**THE RECORDS**
>>>>>

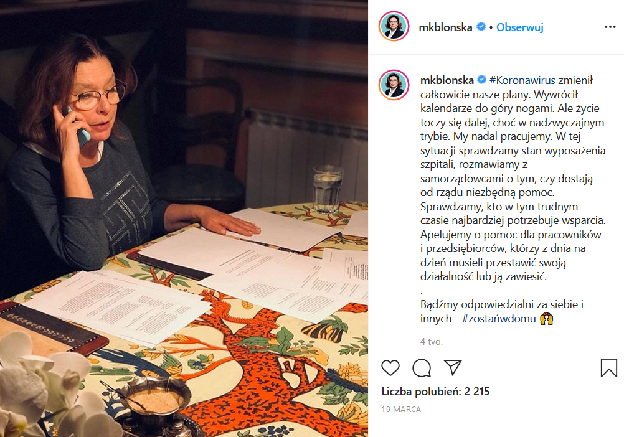Click the 19 MARCA post date
The width and height of the screenshot is (624, 437).
click(x=401, y=409)
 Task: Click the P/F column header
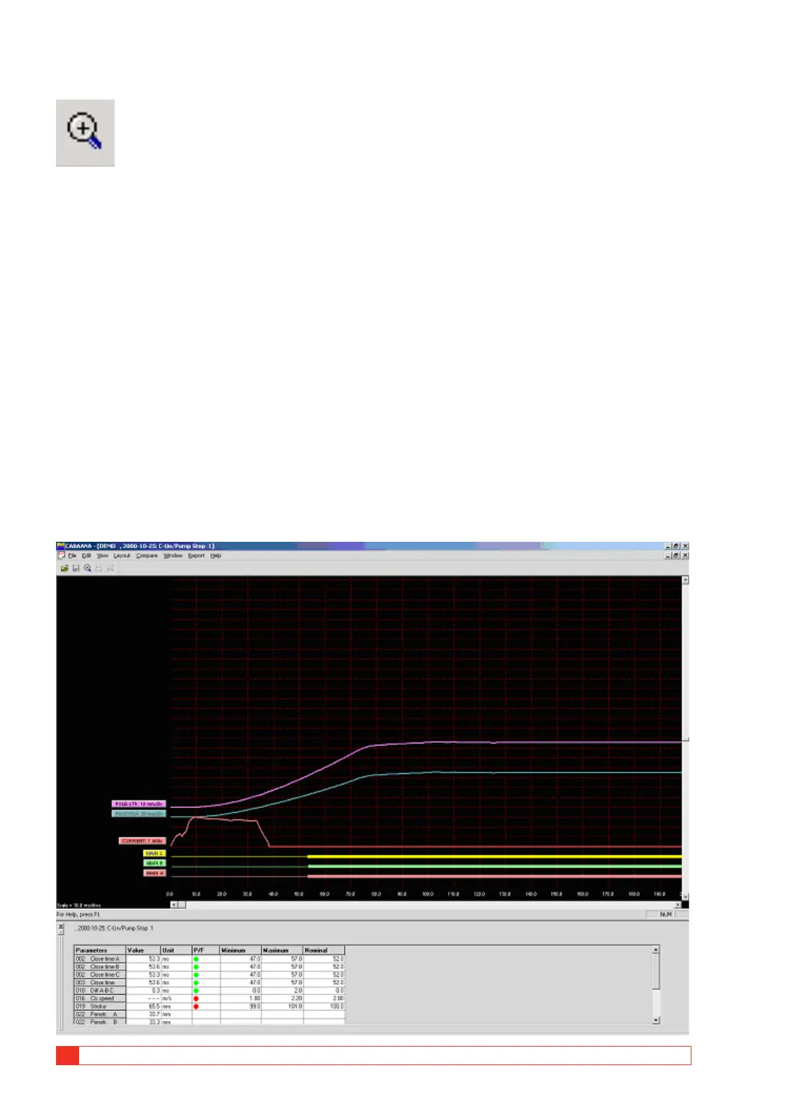click(x=206, y=950)
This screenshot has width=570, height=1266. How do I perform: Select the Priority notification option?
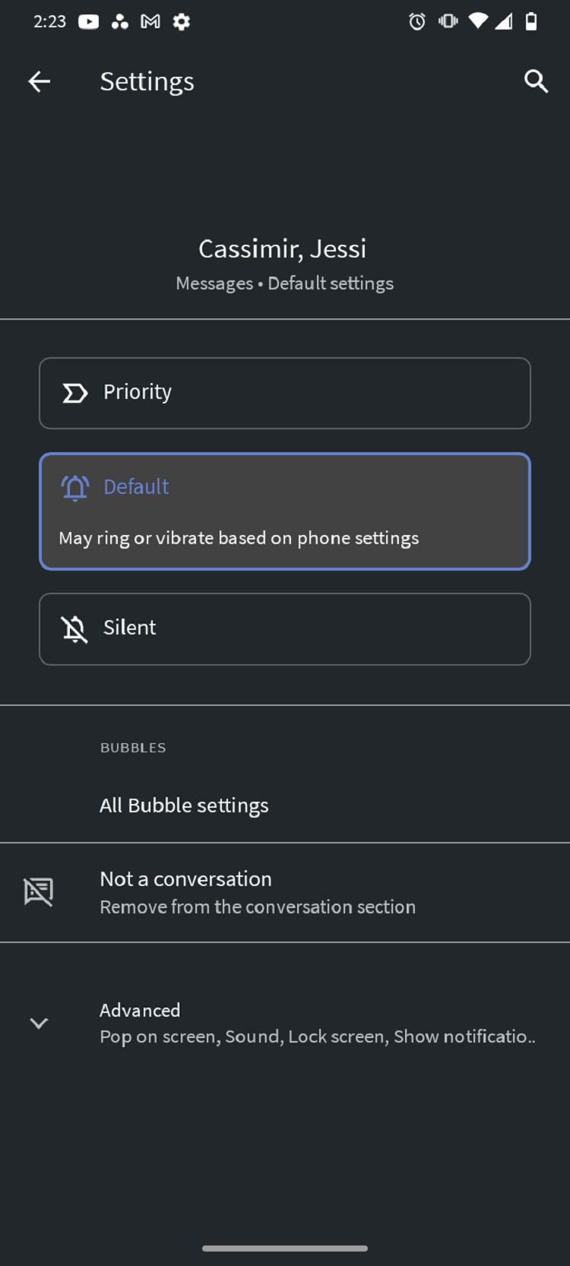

<<<<<

**DO THIS**
Rewrite the listing above as a JSON list of strings, one string per line, with blank lines skipped and the pictures left out.

**SOLUTION TO THIS PROBLEM**
[
  "Click the 19 MARCA post date",
  "The width and height of the screenshot is (624, 437).",
  "click(x=401, y=409)",
  " Task: Click the P/F column header",
  "click(x=206, y=950)",
  "This screenshot has width=570, height=1266. How do I perform: Select the Priority notification option?"
]